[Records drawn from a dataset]
-- Opening Marker --

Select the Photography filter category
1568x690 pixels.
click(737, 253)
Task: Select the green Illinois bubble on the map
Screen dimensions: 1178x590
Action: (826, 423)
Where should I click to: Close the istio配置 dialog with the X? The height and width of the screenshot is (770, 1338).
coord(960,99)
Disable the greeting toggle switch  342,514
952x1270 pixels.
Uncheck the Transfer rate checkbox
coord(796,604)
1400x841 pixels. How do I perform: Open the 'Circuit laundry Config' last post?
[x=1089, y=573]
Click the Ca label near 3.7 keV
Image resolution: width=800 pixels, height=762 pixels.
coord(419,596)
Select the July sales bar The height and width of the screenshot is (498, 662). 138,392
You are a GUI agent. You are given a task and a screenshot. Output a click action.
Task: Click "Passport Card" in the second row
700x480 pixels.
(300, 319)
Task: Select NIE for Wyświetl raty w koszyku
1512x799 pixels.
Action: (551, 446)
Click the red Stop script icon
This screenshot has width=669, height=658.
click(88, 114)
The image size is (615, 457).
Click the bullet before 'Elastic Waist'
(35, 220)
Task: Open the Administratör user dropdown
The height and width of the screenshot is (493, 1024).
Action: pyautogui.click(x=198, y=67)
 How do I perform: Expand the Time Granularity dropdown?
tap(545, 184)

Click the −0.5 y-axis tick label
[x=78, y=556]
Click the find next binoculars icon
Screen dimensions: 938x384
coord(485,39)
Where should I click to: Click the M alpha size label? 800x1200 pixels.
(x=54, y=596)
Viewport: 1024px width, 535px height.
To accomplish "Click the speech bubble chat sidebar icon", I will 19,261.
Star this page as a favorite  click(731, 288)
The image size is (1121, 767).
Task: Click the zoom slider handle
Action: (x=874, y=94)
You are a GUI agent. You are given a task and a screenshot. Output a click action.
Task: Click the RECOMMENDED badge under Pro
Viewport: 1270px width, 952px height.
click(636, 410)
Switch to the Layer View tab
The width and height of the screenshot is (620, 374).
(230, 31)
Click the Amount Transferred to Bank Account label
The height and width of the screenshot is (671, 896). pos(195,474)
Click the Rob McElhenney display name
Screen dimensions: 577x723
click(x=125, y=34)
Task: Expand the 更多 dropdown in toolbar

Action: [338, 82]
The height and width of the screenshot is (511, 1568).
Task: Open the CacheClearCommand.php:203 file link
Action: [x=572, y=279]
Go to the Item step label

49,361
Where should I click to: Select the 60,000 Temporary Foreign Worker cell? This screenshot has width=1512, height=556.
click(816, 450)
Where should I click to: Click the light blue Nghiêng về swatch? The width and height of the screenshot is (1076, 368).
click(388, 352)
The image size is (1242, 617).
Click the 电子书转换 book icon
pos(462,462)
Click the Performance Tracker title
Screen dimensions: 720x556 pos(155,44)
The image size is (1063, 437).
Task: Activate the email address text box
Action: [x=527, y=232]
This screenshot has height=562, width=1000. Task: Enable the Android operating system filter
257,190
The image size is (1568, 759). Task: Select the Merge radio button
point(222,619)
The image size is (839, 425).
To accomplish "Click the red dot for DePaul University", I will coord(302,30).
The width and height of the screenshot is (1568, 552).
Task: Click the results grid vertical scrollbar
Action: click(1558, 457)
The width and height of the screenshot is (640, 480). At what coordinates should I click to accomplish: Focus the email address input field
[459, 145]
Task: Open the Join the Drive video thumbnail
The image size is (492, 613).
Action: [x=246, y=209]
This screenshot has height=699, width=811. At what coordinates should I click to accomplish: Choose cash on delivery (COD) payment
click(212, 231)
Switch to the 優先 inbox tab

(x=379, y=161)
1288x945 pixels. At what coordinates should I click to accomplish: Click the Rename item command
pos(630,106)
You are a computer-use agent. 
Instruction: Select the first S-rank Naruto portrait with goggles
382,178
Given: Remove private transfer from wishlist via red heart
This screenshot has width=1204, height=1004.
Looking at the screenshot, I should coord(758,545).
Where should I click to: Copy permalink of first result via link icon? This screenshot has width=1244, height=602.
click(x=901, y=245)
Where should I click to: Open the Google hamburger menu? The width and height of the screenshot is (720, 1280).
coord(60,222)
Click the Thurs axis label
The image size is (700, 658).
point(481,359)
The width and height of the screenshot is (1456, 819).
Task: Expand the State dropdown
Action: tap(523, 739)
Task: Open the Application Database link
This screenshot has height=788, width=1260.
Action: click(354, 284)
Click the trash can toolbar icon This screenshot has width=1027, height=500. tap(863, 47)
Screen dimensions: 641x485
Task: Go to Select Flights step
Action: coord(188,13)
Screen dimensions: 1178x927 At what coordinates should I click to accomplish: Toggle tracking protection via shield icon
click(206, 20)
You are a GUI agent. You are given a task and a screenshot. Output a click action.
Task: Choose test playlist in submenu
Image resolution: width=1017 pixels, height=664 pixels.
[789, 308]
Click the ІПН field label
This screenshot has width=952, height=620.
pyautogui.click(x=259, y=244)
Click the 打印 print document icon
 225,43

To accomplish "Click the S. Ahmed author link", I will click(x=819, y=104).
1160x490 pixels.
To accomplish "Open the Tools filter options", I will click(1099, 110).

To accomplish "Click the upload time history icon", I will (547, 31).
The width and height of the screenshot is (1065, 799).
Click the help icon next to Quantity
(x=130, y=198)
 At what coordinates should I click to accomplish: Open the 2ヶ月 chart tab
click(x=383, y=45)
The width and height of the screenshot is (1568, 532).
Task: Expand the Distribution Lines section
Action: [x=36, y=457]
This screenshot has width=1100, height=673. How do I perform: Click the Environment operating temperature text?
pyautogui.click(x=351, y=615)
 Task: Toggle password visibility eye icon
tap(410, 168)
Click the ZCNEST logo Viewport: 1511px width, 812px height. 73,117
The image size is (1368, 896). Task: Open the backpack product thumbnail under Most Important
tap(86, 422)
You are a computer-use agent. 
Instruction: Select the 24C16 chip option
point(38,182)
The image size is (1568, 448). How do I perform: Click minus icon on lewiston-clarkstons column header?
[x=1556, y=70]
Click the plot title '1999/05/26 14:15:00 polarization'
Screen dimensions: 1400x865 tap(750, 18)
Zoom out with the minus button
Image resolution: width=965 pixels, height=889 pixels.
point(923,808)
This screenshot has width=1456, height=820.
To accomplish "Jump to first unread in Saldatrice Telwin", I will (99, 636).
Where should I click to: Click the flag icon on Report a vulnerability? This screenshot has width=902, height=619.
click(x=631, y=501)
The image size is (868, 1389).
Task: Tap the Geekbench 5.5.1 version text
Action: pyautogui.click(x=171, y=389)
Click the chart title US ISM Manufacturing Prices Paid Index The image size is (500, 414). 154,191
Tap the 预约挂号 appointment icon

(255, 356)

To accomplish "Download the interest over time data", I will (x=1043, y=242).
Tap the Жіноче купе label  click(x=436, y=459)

-- Closing Marker --

**What is expected**
Return the data in full, exactly as it appears above.

**Written response**
Select the Photography filter category
1568x690 pixels.
click(737, 253)
Task: Select the green Illinois bubble on the map
Screen dimensions: 1178x590
Action: (826, 423)
Where should I click to: Close the istio配置 dialog with the X? The height and width of the screenshot is (770, 1338).
coord(960,99)
Disable the greeting toggle switch  342,514
952x1270 pixels.
Uncheck the Transfer rate checkbox
coord(796,604)
1400x841 pixels. How do I perform: Open the 'Circuit laundry Config' last post?
[x=1089, y=573]
Click the Ca label near 3.7 keV
Image resolution: width=800 pixels, height=762 pixels.
coord(419,596)
Select the July sales bar The height and width of the screenshot is (498, 662). 138,392
You are a GUI agent. You are given a task and a screenshot. Output a click action.
Task: Click "Passport Card" in the second row
700x480 pixels.
(300, 319)
Task: Select NIE for Wyświetl raty w koszyku
1512x799 pixels.
Action: (551, 446)
Click the red Stop script icon
This screenshot has width=669, height=658.
click(88, 114)
The image size is (615, 457).
Click the bullet before 'Elastic Waist'
(35, 220)
Task: Open the Administratör user dropdown
The height and width of the screenshot is (493, 1024).
Action: pyautogui.click(x=198, y=67)
 How do I perform: Expand the Time Granularity dropdown?
tap(545, 184)

Click the −0.5 y-axis tick label
[x=78, y=556]
Click the find next binoculars icon
Screen dimensions: 938x384
coord(485,39)
Where should I click to: Click the M alpha size label? 800x1200 pixels.
(x=54, y=596)
Viewport: 1024px width, 535px height.
To accomplish "Click the speech bubble chat sidebar icon", I will 19,261.
Star this page as a favorite  click(731, 288)
The image size is (1121, 767).
Task: Click the zoom slider handle
Action: (x=874, y=94)
You are a GUI agent. You are given a task and a screenshot. Output a click action.
Task: Click the RECOMMENDED badge under Pro
Viewport: 1270px width, 952px height.
click(636, 410)
Switch to the Layer View tab
The width and height of the screenshot is (620, 374).
(230, 31)
Click the Amount Transferred to Bank Account label
The height and width of the screenshot is (671, 896). pos(195,474)
Click the Rob McElhenney display name
Screen dimensions: 577x723
click(x=125, y=34)
Task: Expand the 更多 dropdown in toolbar

Action: [338, 82]
The height and width of the screenshot is (511, 1568).
Task: Open the CacheClearCommand.php:203 file link
Action: [x=572, y=279]
Go to the Item step label

49,361
Where should I click to: Select the 60,000 Temporary Foreign Worker cell? This screenshot has width=1512, height=556.
click(816, 450)
Where should I click to: Click the light blue Nghiêng về swatch? The width and height of the screenshot is (1076, 368).
click(388, 352)
The image size is (1242, 617).
Click the 电子书转换 book icon
pos(462,462)
Click the Performance Tracker title
Screen dimensions: 720x556 pos(155,44)
The image size is (1063, 437).
Task: Activate the email address text box
Action: [x=527, y=232]
This screenshot has height=562, width=1000. Task: Enable the Android operating system filter
257,190
The image size is (1568, 759). Task: Select the Merge radio button
point(222,619)
The image size is (839, 425).
To accomplish "Click the red dot for DePaul University", I will coord(302,30).
The width and height of the screenshot is (1568, 552).
Task: Click the results grid vertical scrollbar
Action: click(1558, 457)
The width and height of the screenshot is (640, 480). At what coordinates should I click to accomplish: Focus the email address input field
[459, 145]
Task: Open the Join the Drive video thumbnail
The image size is (492, 613).
Action: [x=246, y=209]
This screenshot has height=699, width=811. At what coordinates should I click to accomplish: Choose cash on delivery (COD) payment
click(212, 231)
Switch to the 優先 inbox tab

(x=379, y=161)
1288x945 pixels. At what coordinates should I click to accomplish: Click the Rename item command
pos(630,106)
You are a computer-use agent. 
Instruction: Select the first S-rank Naruto portrait with goggles
382,178
Given: Remove private transfer from wishlist via red heart
This screenshot has width=1204, height=1004.
Looking at the screenshot, I should coord(758,545).
Where should I click to: Copy permalink of first result via link icon? This screenshot has width=1244, height=602.
click(x=901, y=245)
Where should I click to: Open the Google hamburger menu? The width and height of the screenshot is (720, 1280).
coord(60,222)
Click the Thurs axis label
The image size is (700, 658).
point(481,359)
The width and height of the screenshot is (1456, 819).
Task: Expand the State dropdown
Action: tap(523, 739)
Task: Open the Application Database link
This screenshot has height=788, width=1260.
Action: click(354, 284)
Click the trash can toolbar icon This screenshot has width=1027, height=500. tap(863, 47)
Screen dimensions: 641x485
Task: Go to Select Flights step
Action: coord(188,13)
Screen dimensions: 1178x927 At what coordinates should I click to accomplish: Toggle tracking protection via shield icon
click(206, 20)
You are a GUI agent. You are given a task and a screenshot. Output a click action.
Task: Choose test playlist in submenu
Image resolution: width=1017 pixels, height=664 pixels.
[789, 308]
Click the ІПН field label
This screenshot has width=952, height=620.
pyautogui.click(x=259, y=244)
Click the 打印 print document icon
 225,43

To accomplish "Click the S. Ahmed author link", I will click(x=819, y=104).
1160x490 pixels.
To accomplish "Open the Tools filter options", I will click(1099, 110).

To accomplish "Click the upload time history icon", I will (547, 31).
The width and height of the screenshot is (1065, 799).
Click the help icon next to Quantity
(x=130, y=198)
 At what coordinates should I click to accomplish: Open the 2ヶ月 chart tab
click(x=383, y=45)
The width and height of the screenshot is (1568, 532).
Task: Expand the Distribution Lines section
Action: [x=36, y=457]
This screenshot has width=1100, height=673. How do I perform: Click the Environment operating temperature text?
pyautogui.click(x=351, y=615)
 Task: Toggle password visibility eye icon
tap(410, 168)
Click the ZCNEST logo Viewport: 1511px width, 812px height. 73,117
The image size is (1368, 896). Task: Open the backpack product thumbnail under Most Important
tap(86, 422)
You are a computer-use agent. 
Instruction: Select the 24C16 chip option
point(38,182)
The image size is (1568, 448). How do I perform: Click minus icon on lewiston-clarkstons column header?
[x=1556, y=70]
Click the plot title '1999/05/26 14:15:00 polarization'
Screen dimensions: 1400x865 tap(750, 18)
Zoom out with the minus button
Image resolution: width=965 pixels, height=889 pixels.
point(923,808)
This screenshot has width=1456, height=820.
To accomplish "Jump to first unread in Saldatrice Telwin", I will (99, 636).
Where should I click to: Click the flag icon on Report a vulnerability? This screenshot has width=902, height=619.
click(x=631, y=501)
The image size is (868, 1389).
Task: Tap the Geekbench 5.5.1 version text
Action: pyautogui.click(x=171, y=389)
Click the chart title US ISM Manufacturing Prices Paid Index The image size is (500, 414). 154,191
Tap the 预约挂号 appointment icon

(255, 356)

To accomplish "Download the interest over time data", I will (x=1043, y=242).
Tap the Жіноче купе label  click(x=436, y=459)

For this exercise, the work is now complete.